Em contraste, as regras de design do sat1 são: manter apenas um estado principal.

  • O contrato armazena apenas um estado de curve: ethCum.
  • Quantidade justa de emissão = Curve.totalMinted(ethCum).
  • Preço price = Curve.marginalPrice(ethCum).
  • The sell quote is also derived from this same position.
  • selfDeprecated também é determinado diretamente pela mesma posição da curva.

A diferença essencial no mecanismo é:

  • Sato: Na prática, surgiram "divisões de estado" na avaliação de emissão, saída e parada de emissão.
  • sat1: Forçar "Estado Unificado", derivando toda a lógica crítica da mesma posição da curva.

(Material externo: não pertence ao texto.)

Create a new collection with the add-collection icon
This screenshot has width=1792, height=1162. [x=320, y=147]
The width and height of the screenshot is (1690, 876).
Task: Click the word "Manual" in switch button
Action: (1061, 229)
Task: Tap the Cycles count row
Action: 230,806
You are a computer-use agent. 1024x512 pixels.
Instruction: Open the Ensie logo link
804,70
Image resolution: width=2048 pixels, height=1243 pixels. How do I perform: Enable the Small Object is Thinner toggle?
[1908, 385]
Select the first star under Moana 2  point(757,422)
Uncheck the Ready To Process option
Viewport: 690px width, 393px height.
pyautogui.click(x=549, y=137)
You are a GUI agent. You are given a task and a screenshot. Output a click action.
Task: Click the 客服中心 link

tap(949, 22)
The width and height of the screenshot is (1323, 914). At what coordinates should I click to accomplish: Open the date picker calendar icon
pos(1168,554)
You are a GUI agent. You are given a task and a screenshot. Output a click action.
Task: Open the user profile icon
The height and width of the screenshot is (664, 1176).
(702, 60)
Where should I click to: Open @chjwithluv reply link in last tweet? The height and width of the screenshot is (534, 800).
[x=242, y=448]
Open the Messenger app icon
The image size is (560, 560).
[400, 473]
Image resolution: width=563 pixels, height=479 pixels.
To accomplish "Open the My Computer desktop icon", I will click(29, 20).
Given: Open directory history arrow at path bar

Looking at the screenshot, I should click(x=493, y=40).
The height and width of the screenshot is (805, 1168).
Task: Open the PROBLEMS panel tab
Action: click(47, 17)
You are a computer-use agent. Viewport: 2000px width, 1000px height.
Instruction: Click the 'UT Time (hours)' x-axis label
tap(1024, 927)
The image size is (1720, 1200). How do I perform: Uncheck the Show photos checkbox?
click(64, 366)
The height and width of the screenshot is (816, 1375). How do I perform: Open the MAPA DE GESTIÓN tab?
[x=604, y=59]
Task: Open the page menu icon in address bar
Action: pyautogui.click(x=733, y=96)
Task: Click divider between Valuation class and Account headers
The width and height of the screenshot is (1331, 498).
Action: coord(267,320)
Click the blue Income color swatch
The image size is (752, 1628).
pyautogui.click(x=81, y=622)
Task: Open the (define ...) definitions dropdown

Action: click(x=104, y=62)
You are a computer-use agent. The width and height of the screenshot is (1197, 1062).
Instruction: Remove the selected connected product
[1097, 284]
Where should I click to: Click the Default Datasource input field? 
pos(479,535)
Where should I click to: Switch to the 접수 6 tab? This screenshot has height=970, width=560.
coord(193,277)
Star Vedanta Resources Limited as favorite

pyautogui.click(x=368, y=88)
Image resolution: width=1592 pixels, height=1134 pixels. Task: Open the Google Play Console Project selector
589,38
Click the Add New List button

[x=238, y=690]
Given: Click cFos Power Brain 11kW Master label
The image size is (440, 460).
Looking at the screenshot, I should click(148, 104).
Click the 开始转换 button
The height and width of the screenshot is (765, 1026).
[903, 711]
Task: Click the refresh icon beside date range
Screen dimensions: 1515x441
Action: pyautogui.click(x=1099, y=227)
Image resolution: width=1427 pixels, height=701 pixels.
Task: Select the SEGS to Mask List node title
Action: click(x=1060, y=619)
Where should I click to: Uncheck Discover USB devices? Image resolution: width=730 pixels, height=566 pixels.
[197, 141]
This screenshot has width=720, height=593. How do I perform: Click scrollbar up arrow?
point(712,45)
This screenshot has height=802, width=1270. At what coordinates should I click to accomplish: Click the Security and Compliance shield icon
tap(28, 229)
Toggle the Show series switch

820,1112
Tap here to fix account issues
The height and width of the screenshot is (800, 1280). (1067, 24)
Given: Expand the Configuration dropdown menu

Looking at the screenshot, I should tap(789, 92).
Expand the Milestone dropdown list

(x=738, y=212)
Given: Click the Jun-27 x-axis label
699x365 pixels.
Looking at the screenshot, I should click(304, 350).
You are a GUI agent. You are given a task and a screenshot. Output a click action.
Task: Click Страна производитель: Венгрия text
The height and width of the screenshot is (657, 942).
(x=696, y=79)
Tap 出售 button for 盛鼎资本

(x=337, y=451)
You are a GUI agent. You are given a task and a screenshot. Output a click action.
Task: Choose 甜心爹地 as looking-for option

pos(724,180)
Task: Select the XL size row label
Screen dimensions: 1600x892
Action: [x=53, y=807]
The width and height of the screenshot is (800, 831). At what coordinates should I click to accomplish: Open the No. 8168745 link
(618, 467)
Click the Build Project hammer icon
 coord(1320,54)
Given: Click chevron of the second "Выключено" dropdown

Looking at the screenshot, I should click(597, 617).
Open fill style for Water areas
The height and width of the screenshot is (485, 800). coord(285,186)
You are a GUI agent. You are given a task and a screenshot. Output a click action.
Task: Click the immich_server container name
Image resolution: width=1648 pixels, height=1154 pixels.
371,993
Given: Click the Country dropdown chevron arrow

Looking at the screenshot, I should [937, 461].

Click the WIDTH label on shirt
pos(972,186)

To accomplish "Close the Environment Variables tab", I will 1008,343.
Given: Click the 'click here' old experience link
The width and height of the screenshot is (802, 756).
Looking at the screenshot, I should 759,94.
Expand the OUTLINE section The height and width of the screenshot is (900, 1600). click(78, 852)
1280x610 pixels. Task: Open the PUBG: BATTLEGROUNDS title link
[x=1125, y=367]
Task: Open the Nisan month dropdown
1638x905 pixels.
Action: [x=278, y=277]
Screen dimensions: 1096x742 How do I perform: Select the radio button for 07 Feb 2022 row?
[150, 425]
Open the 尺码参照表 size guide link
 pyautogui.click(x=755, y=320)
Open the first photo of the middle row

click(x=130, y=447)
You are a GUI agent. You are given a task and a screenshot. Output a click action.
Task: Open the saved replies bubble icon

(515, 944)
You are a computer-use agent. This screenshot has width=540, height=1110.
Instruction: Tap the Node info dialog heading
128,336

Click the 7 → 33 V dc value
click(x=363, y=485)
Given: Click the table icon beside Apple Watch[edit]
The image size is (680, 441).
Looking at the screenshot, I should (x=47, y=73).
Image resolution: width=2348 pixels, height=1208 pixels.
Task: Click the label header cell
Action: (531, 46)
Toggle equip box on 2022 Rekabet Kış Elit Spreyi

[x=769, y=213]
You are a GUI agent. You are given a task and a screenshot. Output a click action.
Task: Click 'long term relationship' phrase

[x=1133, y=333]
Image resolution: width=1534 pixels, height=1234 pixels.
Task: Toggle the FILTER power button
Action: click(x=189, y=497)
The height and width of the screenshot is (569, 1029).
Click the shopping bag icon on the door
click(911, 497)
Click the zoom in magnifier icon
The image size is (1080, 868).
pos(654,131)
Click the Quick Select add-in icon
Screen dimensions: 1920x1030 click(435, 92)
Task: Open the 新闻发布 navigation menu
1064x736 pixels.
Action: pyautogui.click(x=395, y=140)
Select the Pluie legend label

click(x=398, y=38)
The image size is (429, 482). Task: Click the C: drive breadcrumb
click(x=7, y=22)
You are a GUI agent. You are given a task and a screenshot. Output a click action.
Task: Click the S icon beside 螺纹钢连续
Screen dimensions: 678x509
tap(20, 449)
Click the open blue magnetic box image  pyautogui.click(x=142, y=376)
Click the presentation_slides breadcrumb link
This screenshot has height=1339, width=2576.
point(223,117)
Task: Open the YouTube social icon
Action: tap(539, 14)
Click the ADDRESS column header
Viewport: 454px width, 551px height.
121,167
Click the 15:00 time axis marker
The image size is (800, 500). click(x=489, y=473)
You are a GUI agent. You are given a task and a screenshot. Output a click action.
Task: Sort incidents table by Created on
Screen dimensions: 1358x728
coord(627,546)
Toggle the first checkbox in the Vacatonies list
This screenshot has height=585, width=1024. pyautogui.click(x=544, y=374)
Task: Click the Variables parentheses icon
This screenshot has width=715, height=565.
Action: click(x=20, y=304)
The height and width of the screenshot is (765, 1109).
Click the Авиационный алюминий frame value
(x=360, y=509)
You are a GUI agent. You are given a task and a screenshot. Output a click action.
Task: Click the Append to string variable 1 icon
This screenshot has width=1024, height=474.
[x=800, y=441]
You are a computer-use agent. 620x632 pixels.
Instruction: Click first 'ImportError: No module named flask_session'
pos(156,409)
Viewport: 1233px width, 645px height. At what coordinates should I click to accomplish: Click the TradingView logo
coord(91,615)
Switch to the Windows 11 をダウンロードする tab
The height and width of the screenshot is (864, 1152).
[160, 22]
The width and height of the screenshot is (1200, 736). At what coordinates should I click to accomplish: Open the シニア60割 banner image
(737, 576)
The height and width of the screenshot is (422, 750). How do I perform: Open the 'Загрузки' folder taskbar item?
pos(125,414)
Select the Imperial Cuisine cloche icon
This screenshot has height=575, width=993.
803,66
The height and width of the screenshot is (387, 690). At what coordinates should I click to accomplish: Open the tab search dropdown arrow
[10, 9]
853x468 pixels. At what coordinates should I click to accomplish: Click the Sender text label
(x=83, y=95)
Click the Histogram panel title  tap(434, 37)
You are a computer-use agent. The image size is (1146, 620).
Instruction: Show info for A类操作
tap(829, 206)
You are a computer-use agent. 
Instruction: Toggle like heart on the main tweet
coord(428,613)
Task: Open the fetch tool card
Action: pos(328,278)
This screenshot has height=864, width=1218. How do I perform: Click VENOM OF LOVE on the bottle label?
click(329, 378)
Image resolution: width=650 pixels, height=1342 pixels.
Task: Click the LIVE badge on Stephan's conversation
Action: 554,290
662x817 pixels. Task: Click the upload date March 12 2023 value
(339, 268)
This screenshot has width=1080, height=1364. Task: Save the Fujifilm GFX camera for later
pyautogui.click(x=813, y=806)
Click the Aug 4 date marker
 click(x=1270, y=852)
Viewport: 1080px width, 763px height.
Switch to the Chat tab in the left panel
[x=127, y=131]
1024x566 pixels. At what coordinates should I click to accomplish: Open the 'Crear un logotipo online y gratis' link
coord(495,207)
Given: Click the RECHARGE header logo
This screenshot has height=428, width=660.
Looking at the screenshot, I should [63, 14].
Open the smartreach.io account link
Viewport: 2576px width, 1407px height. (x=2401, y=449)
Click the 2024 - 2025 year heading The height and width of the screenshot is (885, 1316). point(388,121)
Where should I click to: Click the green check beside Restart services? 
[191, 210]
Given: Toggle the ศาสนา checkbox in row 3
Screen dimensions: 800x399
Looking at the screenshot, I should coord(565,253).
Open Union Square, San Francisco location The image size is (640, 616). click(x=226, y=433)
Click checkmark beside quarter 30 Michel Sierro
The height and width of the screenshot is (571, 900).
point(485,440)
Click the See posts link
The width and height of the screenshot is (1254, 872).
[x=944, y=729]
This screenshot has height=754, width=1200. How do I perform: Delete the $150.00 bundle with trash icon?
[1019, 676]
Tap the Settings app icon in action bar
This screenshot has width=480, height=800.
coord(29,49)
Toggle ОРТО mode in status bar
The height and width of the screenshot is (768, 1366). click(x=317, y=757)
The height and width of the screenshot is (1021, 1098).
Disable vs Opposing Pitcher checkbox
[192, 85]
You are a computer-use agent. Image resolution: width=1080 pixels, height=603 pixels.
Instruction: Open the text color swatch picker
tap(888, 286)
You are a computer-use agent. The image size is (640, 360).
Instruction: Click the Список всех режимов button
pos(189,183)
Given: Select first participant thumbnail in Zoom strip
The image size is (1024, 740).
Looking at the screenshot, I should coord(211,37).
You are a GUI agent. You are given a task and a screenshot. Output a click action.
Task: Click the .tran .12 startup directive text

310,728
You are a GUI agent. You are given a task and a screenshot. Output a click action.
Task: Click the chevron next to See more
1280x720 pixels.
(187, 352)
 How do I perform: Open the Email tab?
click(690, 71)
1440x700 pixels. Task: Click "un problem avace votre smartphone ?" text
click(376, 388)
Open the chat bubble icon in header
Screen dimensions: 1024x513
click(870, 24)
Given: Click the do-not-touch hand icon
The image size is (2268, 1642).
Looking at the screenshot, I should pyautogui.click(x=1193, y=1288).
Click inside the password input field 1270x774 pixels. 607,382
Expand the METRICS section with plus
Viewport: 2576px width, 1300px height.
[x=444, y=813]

Sobre as taxas do Curve, embora ambas cobrem 0,3%, no Sato, o whitepaper afirma que uma taxa de 0,3% é cobrada em cada mint e burn, e a taxa permanece permanentemente no hook. O problema é que o Sato possui simultaneamente dois estados-chave: ethCum e totalMintedFair, que se divergem após a multiplicação aleatória inicial. Assim, o que se observa como "reserva mais espessa" não é apenas devido à taxa de 0,3%, mas também a um deslocamento adicional causado por erros de estado. Ou seja, a taxa em si não mudou, mas foi sobreposta a um erro de estado.

E em sat1:

  • Ao comprar 1.000 ETH, a cotação de mint é calculada apenas com 0.997 ETH, mas os 1.000 ETH completos são enviados para a reserva.
  • Ao vender, o usuário recebe 0,3% a menos, e o ETH retido permanece no Hook.

Ou seja, os 0,3% do sat1 também ficam "no pool de taxas", mas foram projetados para apenas aumentar as reservas, sem interferir no estado da curva principal, pois toda a lógica central reconhece apenas o estado ethCum.

Por fim, é importante reiterar que nenhuma inovação de mecanismo pode substituir a gestão de riscos; antes de participar, é essencial considerar sua capacidade de承受 risco e tomar decisões com cautela.